Collected data:
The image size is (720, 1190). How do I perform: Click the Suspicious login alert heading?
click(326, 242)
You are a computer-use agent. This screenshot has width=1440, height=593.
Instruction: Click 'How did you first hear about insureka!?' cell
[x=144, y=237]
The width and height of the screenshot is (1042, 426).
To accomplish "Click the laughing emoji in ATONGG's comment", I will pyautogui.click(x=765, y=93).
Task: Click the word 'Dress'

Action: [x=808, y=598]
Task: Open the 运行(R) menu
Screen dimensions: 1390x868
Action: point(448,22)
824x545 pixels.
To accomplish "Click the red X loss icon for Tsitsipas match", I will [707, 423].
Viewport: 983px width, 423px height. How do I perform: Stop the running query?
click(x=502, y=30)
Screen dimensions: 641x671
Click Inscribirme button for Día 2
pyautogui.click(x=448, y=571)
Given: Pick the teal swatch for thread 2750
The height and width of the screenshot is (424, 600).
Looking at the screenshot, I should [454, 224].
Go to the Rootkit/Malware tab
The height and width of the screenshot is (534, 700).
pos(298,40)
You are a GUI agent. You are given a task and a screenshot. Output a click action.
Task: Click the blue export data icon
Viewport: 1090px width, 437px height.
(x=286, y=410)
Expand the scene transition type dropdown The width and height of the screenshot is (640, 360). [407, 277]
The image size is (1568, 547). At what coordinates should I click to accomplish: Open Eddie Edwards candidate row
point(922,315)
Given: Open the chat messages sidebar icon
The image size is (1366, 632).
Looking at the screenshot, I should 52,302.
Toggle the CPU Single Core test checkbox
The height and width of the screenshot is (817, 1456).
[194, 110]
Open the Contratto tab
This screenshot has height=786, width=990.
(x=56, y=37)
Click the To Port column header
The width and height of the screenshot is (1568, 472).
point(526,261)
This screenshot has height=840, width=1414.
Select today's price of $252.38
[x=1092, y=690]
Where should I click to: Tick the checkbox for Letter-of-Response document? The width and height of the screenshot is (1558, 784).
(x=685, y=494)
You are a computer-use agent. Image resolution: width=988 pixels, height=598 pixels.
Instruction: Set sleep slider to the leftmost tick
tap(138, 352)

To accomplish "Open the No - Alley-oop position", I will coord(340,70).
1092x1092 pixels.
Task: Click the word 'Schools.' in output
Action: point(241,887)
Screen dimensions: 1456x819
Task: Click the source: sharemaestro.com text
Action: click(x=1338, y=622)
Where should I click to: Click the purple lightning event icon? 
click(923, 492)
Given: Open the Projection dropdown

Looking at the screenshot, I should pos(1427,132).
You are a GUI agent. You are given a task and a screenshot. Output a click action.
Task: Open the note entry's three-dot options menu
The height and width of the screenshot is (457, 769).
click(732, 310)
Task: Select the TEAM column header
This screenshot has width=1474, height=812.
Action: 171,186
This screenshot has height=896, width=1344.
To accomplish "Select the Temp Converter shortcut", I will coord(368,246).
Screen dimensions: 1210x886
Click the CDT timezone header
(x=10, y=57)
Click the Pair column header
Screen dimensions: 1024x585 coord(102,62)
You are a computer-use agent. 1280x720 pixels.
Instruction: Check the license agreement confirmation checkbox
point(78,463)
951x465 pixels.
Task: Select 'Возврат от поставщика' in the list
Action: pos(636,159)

EXERCISE GOAL:
From the items above, pull out each line that contains the string "checkbox". Copy those lines without any changes.

FINISHED EXERCISE:
Toggle the CPU Single Core test checkbox
Where should I click to: Tick the checkbox for Letter-of-Response document? The width and height of the screenshot is (1558, 784).
Instruction: Check the license agreement confirmation checkbox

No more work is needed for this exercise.